インド映画夜話

サーホー (Saaho) 2019年 170分(ヒンディー語吹替版は174分)
主演 プラバース & シュラッダー・カプール
監督/脚本/原案/テルグ語台詞 スジート
"驚 天 動 地"




 犯罪都市ワージーはついに、インド人マフィアボス ナランタク・ローイの手中に入った。しかし彼は、ムンバイへの帰省中に、突如交通事故死してしまい裏社会に大きな衝撃が走る…!!
 これを機にワージーの支配者に返り咲こうと動き出すかつてのワージー首領の息子デーヴラージだったが、ナランタクが秘密裏に育てていた息子ヴィシュワク・ローイが、ローイ・グループの新代表に就任。皆が驚愕する中、彼は父のグループ計画推進と、父暗殺の真犯人探しを宣言する…!!

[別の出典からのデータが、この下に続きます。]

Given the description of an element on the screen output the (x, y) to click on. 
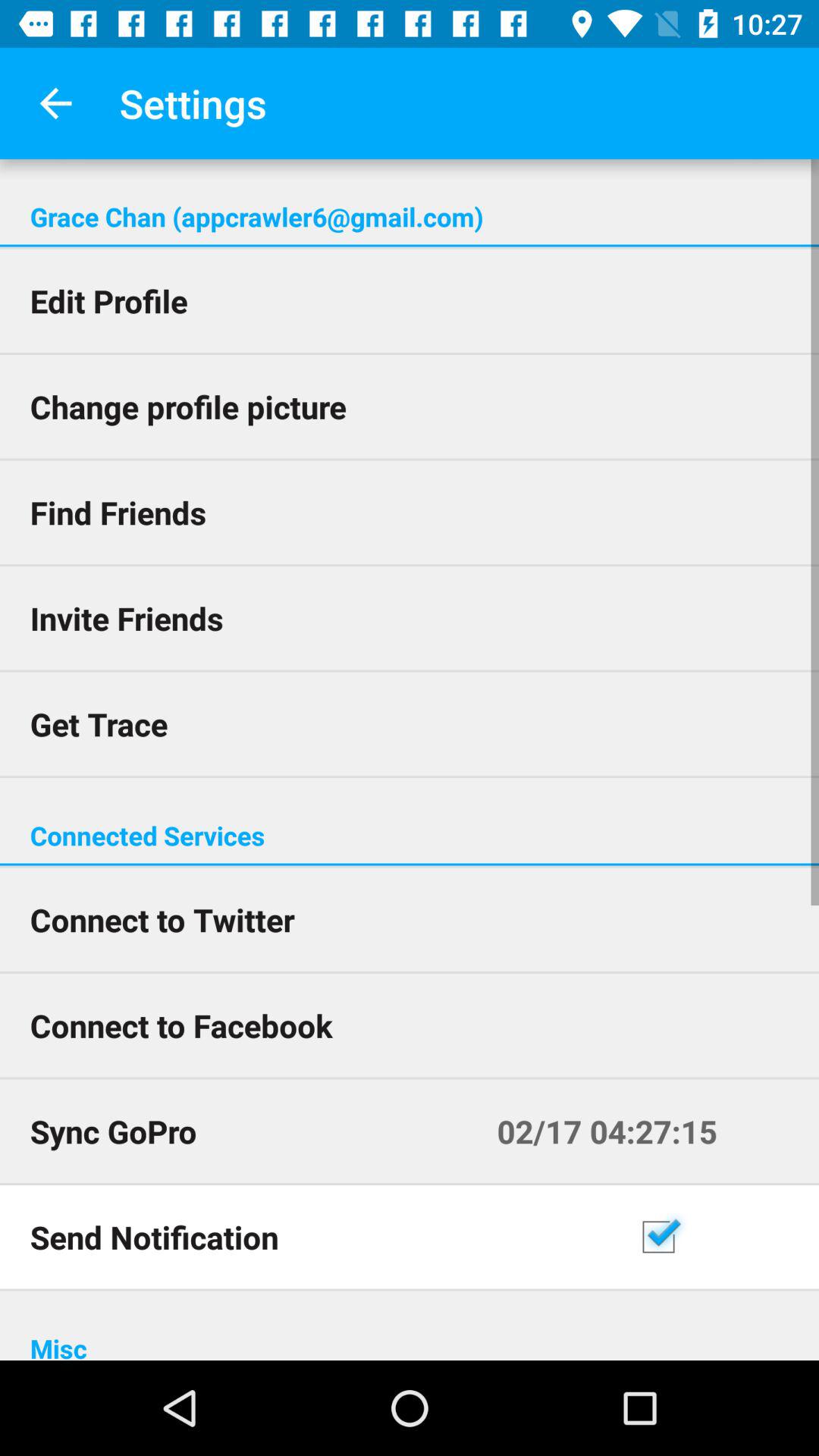
turn off the 02 17 04 (642, 1130)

 その頃、ムンバイで殺人事件を捜査する警官アムリタ・ナーイルのチームは、そこに現れ事件を解決させた敏腕捜査官アショーク・チャクラヴァルティに抜擢されて、彼専門の捜査班へ編入されていた。
 多発する謎の大規模連続窃盗事件の捜査を進める彼らは、犯人と目される男の動向からローイ・グループの莫大な遺産を開く鍵”ブラックボックス"の存在を嗅ぎつけるのだが、その捜査情報は何者かによってデーヴラージ側へ流されてしまう。
 さらに捜査班が犯人確保に奔走する中で、警察本部から知らされるアショークの意外な真実が…!!


挿入歌 Bad Boy (バッド・ボーイ)

*メインで踊ってるのは、ヒンディー語映画界他で活躍するスリランカ人女優ジャクリーン・フェルナンデス!


 タイトルは、「万歳」とか「勝利を君に」の意とか。
 ヒンディー語(*1)、テルグ語(*2)、タミル語(*3)の3言語同時製作・同時公開となった大作アクション。
 その他、マラヤーラム語(*4)吹替版も公開されたよう。

 インドと同日公開でオーストラリア、カナダ、ドイツ、デンマーク、スペイン、フランス、英国、アイルランド、オランダ、ニュージーランド、フィリピン、米国でも公開。
 日本でも、2020年3月にテルグ語版が一般公開された。

 「バーフバリ(Baahubali)」人気に後押しされる形で話題を呼んだプラバース主演のマサーラー・サスペンスアクションの本作は、架空の犯罪都市ワージー、大都市ムンバイ、荒涼とした廃墟同然のカラナ村を主な舞台として、2兆ルピーの遺産を狙う各ギャング勢力たちの抗争と謀略を描いていく。
 どちらかというと、時代劇アクションの「バーフバリ」よりは、プラバースの過去の主演作「Billa(我が名はビッラ)」のノリに近いか。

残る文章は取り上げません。